From: Mandyam, Giridhar <mandyam@quicinc.com>
Date: Wed, 28 Aug 2013 21:01:10 +0000
To: Martin Thomson <martin.thomson@gmail.com>
CC: Harald Alvestrand <harald@alvestrand.no>, "public-media-capture@w3.org" <public-media-capture@w3.org>
Message-ID: <CAC8DBE4E9704C41BCB290C2F3CC921A1653E995@nasanexd01h.na.qualcomm.com>

Hi Martin,
Thanks for the response, but I am still not understanding the point being made.

Maybe I should state in a different manner the  original point which I was hoping to make:  in absence of a TCP-based PC the most suitable option to meet the RT speech recognition use case was timesliced data being returing from record().   This has been discussed before on this list - see http://lists.w3.org/Archives/Public/public-media-capture/2012Nov/0076.html.  

> Harald's point was that a real-time application will observe the delays resulting from packet loss and adjust what it sends accordingly.

If the argument is that the existing UDP-based PC is sufficient to achieve loss-resilience for RT speech based on app-layer codec rate adaptation, I am not completely sold.  RT-speech, where data rates can be relatively low (e.g. ~4 kbps for EVRC-B encoding, if supported by the platform), may not have a lot of room to go much lower.    But I will defer to you on this topic, as your experience w/Skype may have proven otherwise.
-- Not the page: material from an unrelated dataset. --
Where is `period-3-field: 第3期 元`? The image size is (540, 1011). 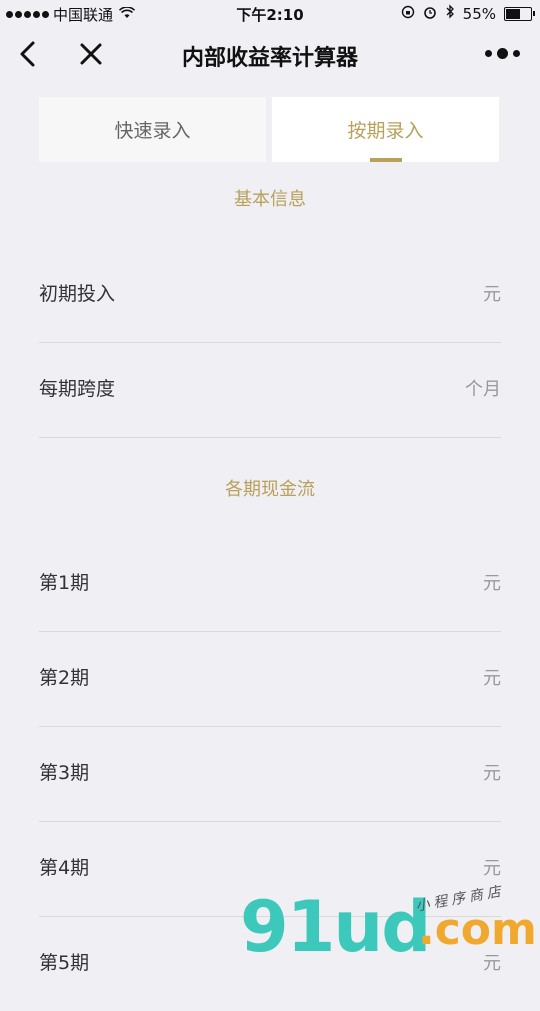 period-3-field: 第3期 元 is located at coordinates (270, 774).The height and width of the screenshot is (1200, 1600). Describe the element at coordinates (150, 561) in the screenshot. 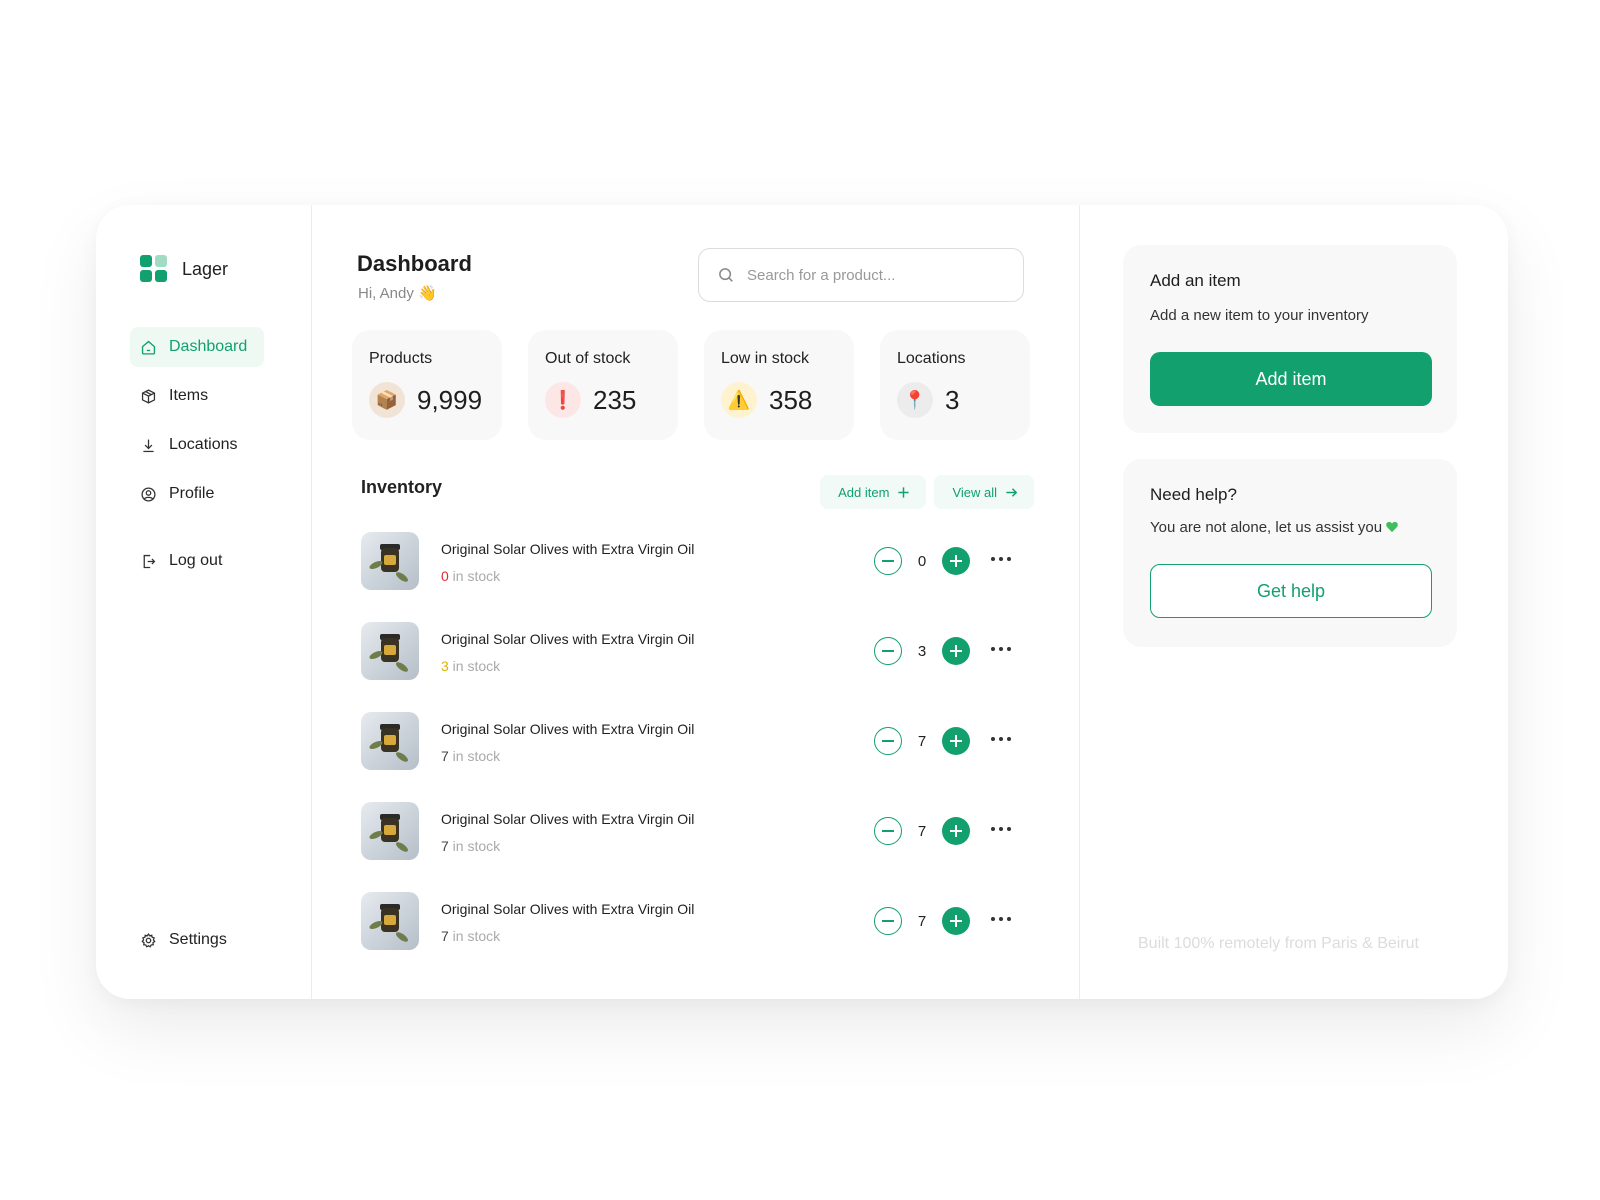

I see `logout-icon` at that location.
>  A straight media recorder might just let the buffers back up a little more.

> Again, the media recorder is going to buffer until it runs out of space.

Do you mean if the MediaRecoder implementation ignores the timeslice?  If the MediaRecorder implementation is honoring the timeslice argument, why would it buffer continuously?

-Giri

-----Original Message-----
From: Martin Thomson [mailto:martin.thomson@gmail.com] 
Sent: Wednesday, August 28, 2013 1:38 PM
To: Mandyam, Giridhar
Cc: Harald Alvestrand; public-media-capture@w3.org
Subject: Re: MediaStream Recording : record() method

On 28 August 2013 13:28, Mandyam, Giridhar <mandyam@quicinc.com> wrote:
> I think it depends on what you consider “lossless”, or at least 
> sufficiently high quality for RT speech recognition (which was the 
> main use case for time-slicing on the record method).

Harald's point was that a real-time application will observe the delays resulting from packet loss and adjust what it sends accordingly.  A straight media recorder might just let the buffers back up a little more.  One optimizes for latency, the other doesn't.

It gets more interesting when you get a routing flap or some other less-time-constrained problem.  That's when you might see a real-time implementation crank the send rate to zero.  Again, the media recorder is going to buffer until it runs out of space.

Both scenarios are probably completely workable for an application that doesn't regard latency as paramount, but they will have different characteristics that - in some cases - will surface.  Not all abstractions are equal, unfortunately.

Received on Wednesday, 28 August 2013 21:01:43 UTC